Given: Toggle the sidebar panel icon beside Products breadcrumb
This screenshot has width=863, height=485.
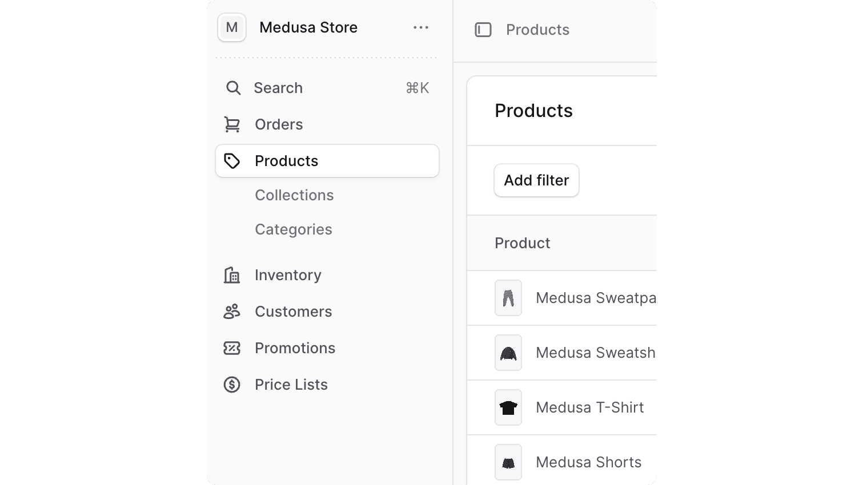Looking at the screenshot, I should pos(483,29).
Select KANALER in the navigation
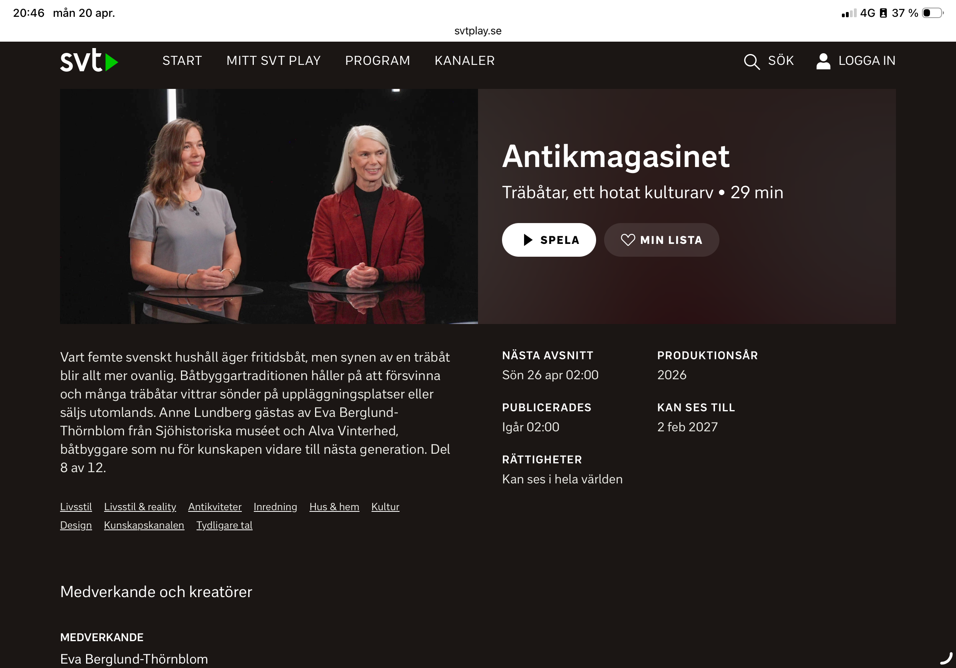This screenshot has width=956, height=668. [465, 61]
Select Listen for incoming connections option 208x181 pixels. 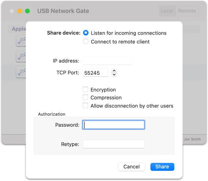tap(86, 33)
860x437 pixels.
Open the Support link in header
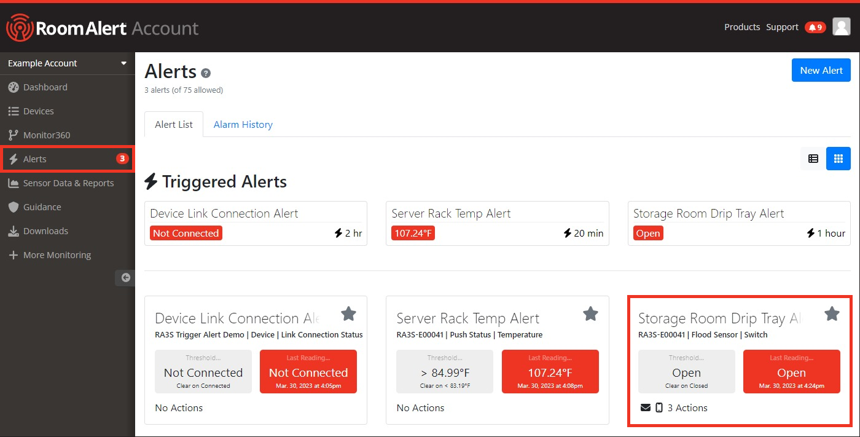(x=782, y=27)
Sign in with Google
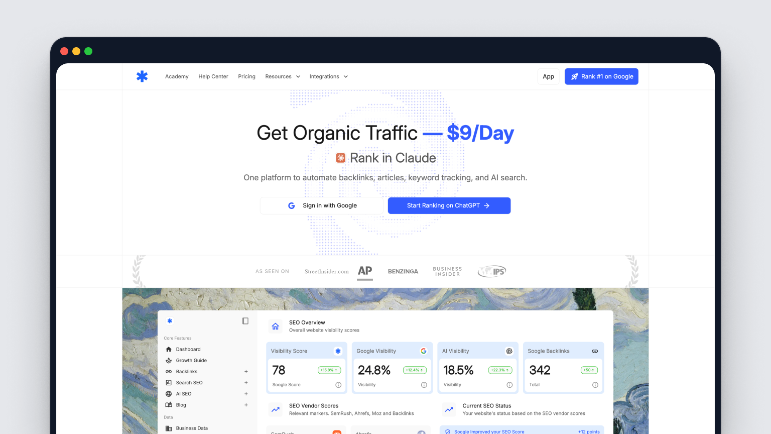Image resolution: width=771 pixels, height=434 pixels. click(x=321, y=205)
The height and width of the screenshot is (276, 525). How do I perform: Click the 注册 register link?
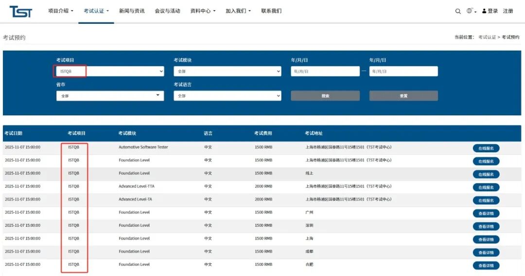[x=508, y=11]
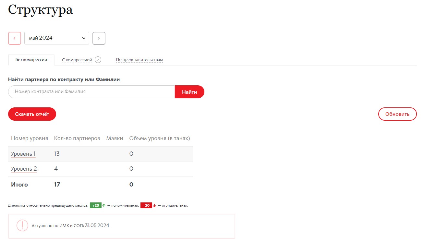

### WORK TO COMPLETE
Write out the lines from the line with "Open the Support link in header" through the end of the records exactly; do not include pictures or any other lines.

### ANSWER TO THIS PROBLEM
Open the Support link in header
(x=782, y=27)
Sign in with Google
Image resolution: width=771 pixels, height=434 pixels. click(x=321, y=205)
The height and width of the screenshot is (276, 525). How do I perform: Click the 注册 register link?
[x=508, y=11]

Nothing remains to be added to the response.